Il eut le temps de jeter un coup d’œil sur cette pièce. Quoique le charbon ne manquât pas dans les environs, un feu économique brûlait sous une petite marmite qui contenait le dîner préparé pour mistress Wilson et pour son unique servante, jeune fille de douze ans, et le fumet annonçait que la dame ne se permettait pas un ordinaire plus succulent que du temps du vieux Milnwood.

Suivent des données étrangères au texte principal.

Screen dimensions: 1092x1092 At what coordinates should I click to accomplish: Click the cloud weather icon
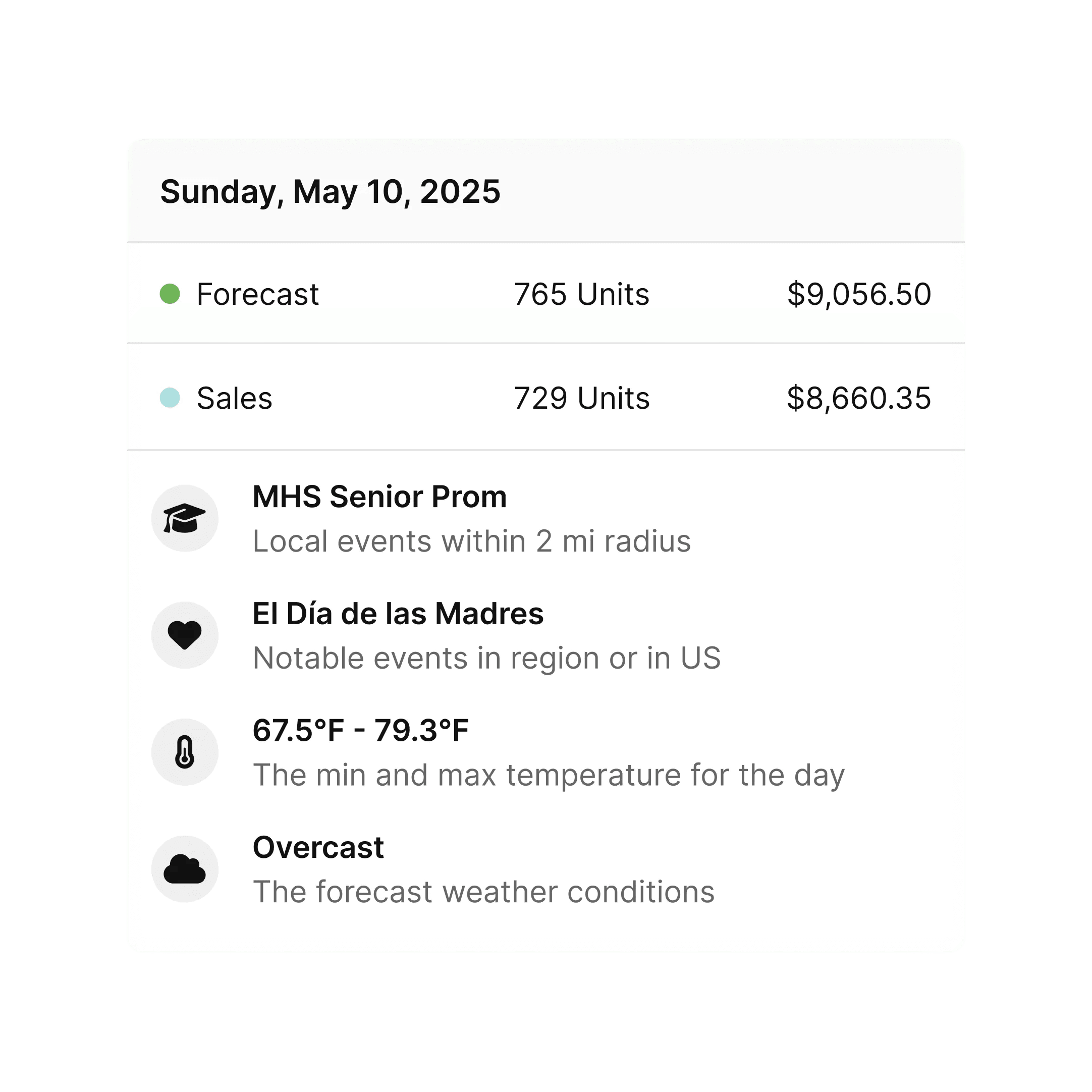coord(184,869)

— Que désirez-vous de mistress Wilson, Monsieur ? lui dit-elle : je suis mistress Wilson. — (Les cinq minutes qu’elle avait passées à sa toilette lui avaient paru suffisantes pour lui donner le droit de reprendre son nom, et par là d’exiger plus sûrement le respect auquel elle prétendait.)

Henry ne savait trop que répondre ; car, quoiqu’il ne voulût pas se faire reconnaître, il n’avait songé à se préparer aucun prétexte pour motiver sa visite. Alison l’eut bientôt tiré d’embarras, en lui demandant : — Vous avez donc vu M. Henry Morton en Allemagne ?

— Pardonnez-moi, Madame, répondit-il, c’est du colonel Silas Morton que je parlais.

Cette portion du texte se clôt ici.